Even accounting for the overall increase in primary care residency spots in 2024, this discrepancy means that fewer physicians are going into pediatrics compared to last year. Moreover, trainees are not shifting their interest to other programs that can care for children; family medicine finished Match Day with 12% of its available training positions unfilled.
Reimbursements play a role too: the pediatric population is proportionally much more dependent on Medicaid, which reimburses inpatient care at a 22% lower rate than Medicare does (and a much lower rate than private insurers.)
Even when procedures and admissions have similar complexity, many state Medicaid/CHIP programs still reimburse pediatric care at lower rates. Many of the best pediatric hospitals in the U.S. still depend upon donors, grants, and philanthropic partnerships in order to keep their doors open.
Healthcare in America is expensive and hospitals have an impossible task trying to stay in the black.
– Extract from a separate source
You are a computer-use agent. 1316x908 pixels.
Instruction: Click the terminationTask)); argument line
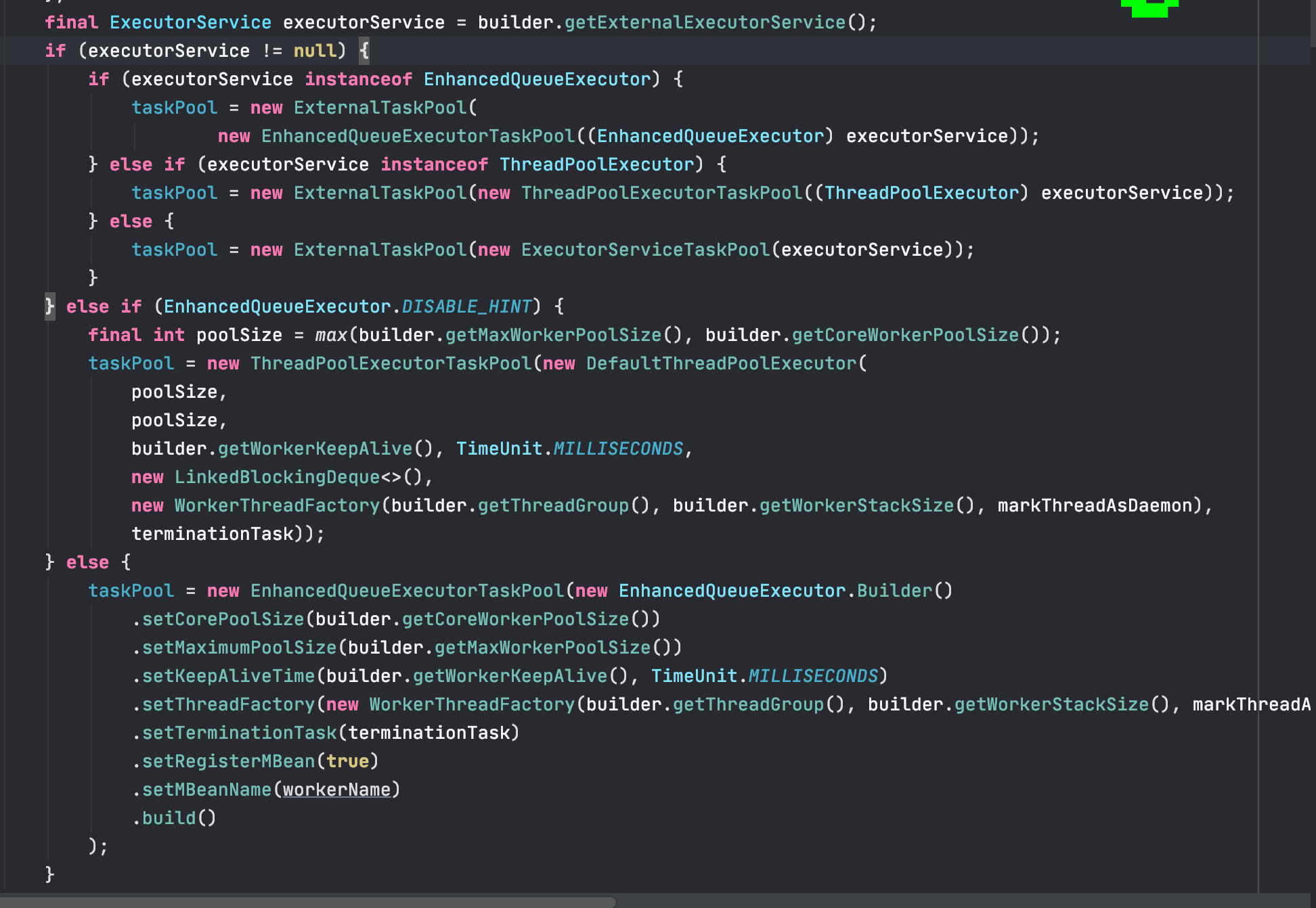click(x=227, y=534)
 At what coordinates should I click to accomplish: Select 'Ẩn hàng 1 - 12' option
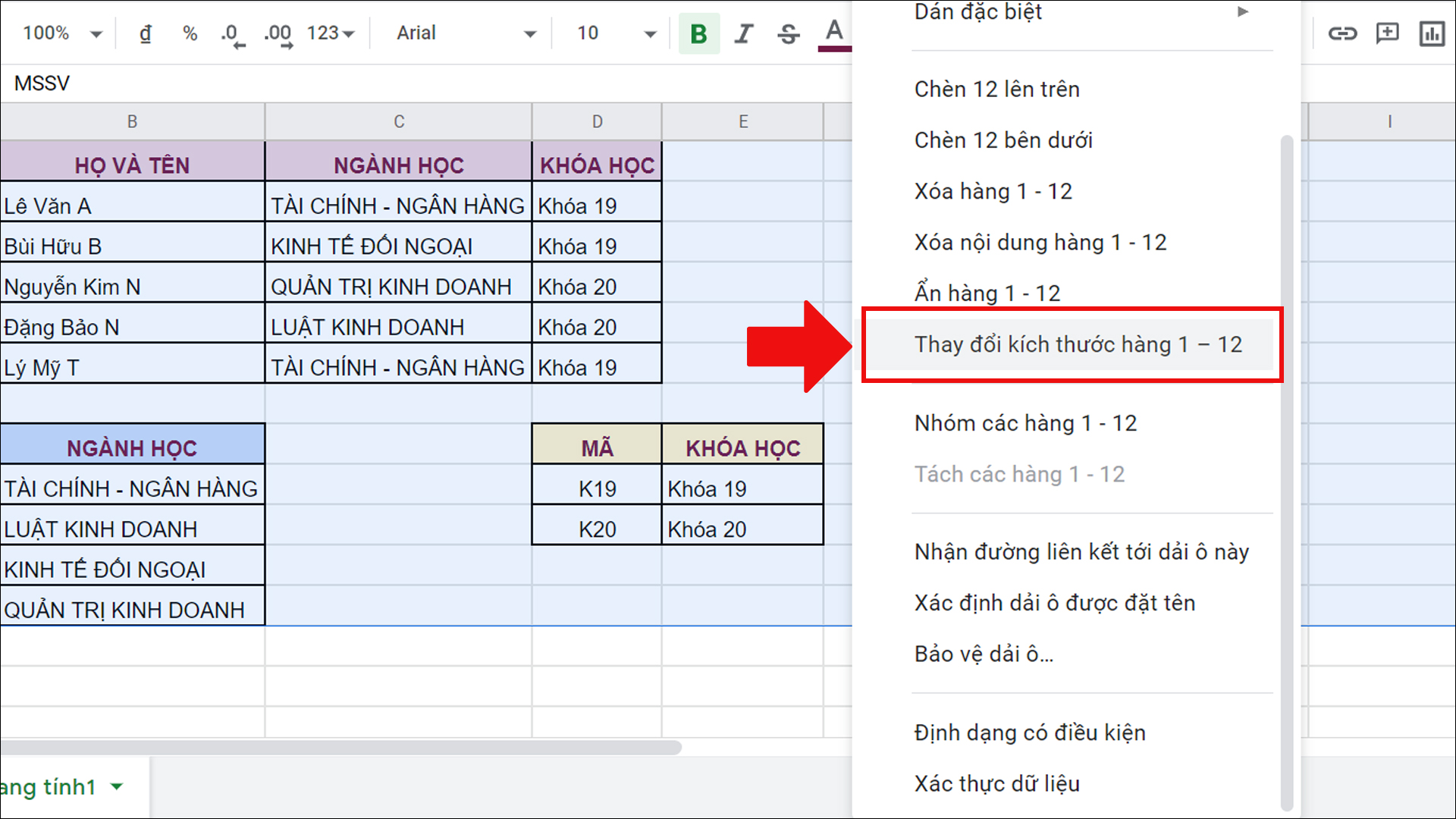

But with infant mortality, adolescent suicidality, and childhood chronic diseases all on the rise, pediatrics is not the place to cut corners.
Yet policymakers keep doing just that. Earlier this spring, Congress approved an $8 billion cut in the yearly budget for Medicaid Disproportionate Share Hospital payments, a program many children’s hospitals depend on to support lower-income families.
A judge recently dismissed Florida’s suit against CMS to disenroll children from its CHIP program for nonpayment of premiums, though the state is likely to seek an appeal. Meanwhile, over 22,000 Florida children have already been disenrolled due to unpaid premiums so far this year — a dangerous precedent that could open the door to the disenfranchisement of millions of American children.
The Health of Future Generations
The health of the next generation and the future health of this nation is in peril. It’s time to get serious about investing in the well-being of children.
Policymakers, healthcare administrators, educators, providers, and families need to oppose legislation that discounts the importance of pediatric care for all children. State and federal payment programs need to be restructured in order to stop short-changing children’s hospitals and their doctors.
Truthfully, healthcare for children is never going to be profitable in the short term. But it is worth the cost because, in the long term, the U.S. cannot afford to keep getting sicker.
Kristen Sparagna, MD, is a fellow with Massachusetts General Hospital Rural Health Fellowship and The OpEd Project Public Voices Fellowship.